### [SHORT PROBLEM 1]
Transcribe everything in the DataStage forum thread from "Page 1 of 1" down to "loading data process?".
### [SHORT PROBLEM 2]
Put this sentence from the DataStage forum thread into Spanish: "Hi, is there any tips to speed up an extract and loading process in datastage using Oracle database as source /target?"

### [SOURCE TEXT]
Page 1 of 1

Speed up ETL Process in Datastage job

Posted: Sun May 30, 2010 9:57 pm
by caterin_huang
Hi, is there any tips to speed up an extract and loading process in datastage using Oracle database as source /target? Is the load method at oracle Enterprise stage equals to SQLLoader? And is append method in Oracle Enterprise stage equals to append DML in Oracle?

for your information, my table is partitioned and have indexes. Will it slow down the loading data process?


Thanks in advance,
Caterin

Re: Speed up ETL Process in Datastage job

Posted: Mon May 31, 2010 2:49 am
by g_rkrish
caterin_huang wrote:Hi, is there any tips to speed up an extract and loading process in datastage using Oracle database as source /target? Is the load method at oracle Enterprise stage equals to SQLLoader? And is append method in Oracle Enterprise stage equals to append DML in Oracle?

### [LISTED ENTRIES]

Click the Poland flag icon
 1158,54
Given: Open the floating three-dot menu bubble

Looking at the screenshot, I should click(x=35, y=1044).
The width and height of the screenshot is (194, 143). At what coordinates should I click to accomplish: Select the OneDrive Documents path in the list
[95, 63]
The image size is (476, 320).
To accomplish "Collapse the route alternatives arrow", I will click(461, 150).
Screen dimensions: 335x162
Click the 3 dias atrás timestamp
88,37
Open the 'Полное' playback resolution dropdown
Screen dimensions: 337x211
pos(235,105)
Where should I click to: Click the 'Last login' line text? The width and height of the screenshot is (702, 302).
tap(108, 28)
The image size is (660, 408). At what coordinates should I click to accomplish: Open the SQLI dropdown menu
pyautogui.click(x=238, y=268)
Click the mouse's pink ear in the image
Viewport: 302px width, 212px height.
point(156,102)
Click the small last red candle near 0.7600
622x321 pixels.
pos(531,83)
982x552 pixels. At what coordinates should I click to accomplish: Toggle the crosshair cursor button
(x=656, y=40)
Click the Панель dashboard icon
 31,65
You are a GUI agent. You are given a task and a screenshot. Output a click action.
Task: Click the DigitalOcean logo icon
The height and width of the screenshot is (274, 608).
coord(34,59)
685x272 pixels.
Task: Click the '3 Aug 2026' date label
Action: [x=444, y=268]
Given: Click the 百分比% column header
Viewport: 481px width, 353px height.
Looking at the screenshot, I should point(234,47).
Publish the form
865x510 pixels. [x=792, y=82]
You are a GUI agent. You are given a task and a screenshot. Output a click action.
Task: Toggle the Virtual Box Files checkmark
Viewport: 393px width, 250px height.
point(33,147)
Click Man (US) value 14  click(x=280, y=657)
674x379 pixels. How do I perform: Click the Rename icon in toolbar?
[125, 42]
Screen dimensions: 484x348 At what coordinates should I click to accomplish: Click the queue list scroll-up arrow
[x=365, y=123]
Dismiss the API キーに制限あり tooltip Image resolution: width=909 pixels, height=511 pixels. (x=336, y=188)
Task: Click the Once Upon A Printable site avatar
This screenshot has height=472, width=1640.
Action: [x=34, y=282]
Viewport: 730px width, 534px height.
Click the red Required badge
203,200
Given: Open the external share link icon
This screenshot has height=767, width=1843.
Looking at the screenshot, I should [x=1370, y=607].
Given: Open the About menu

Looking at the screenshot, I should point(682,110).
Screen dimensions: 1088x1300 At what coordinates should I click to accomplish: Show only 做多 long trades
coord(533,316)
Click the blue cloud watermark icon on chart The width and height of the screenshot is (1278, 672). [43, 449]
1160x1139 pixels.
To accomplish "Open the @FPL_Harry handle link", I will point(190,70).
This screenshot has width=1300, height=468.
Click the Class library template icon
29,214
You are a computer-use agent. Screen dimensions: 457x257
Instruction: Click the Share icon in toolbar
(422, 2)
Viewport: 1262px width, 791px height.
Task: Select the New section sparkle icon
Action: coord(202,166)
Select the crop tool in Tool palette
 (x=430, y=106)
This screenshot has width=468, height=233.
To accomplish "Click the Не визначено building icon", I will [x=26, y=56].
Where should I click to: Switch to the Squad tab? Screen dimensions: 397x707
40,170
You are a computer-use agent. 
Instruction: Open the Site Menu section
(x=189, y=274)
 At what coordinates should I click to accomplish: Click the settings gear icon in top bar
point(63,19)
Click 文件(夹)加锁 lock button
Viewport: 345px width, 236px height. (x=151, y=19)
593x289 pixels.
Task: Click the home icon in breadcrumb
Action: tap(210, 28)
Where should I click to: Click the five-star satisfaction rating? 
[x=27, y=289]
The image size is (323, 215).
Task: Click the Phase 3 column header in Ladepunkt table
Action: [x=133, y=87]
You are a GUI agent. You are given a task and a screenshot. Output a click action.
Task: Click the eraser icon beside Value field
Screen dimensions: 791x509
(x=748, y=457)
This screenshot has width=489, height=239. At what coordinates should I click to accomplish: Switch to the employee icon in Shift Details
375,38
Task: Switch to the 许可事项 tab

### [EXERCISE RESULT 1]
Page 1 of 1

Speed up ETL Process in Datastage job

Posted: Sun May 30, 2010 9:57 pm
by caterin_huang
Hi, is there any tips to speed up an extract and loading process in datastage using Oracle database as source /target? Is the load method at oracle Enterprise stage equals to SQLLoader? And is append method in Oracle Enterprise stage equals to append DML in Oracle?

for your information, my table is partitioned and have indexes. Will it slow down the loading data process?

### [EXERCISE RESULT 2]
Hola, ¿hay algún consejo para acelerar un proceso de extracción y carga en datastage usando una base de datos Oracle como origen/destino?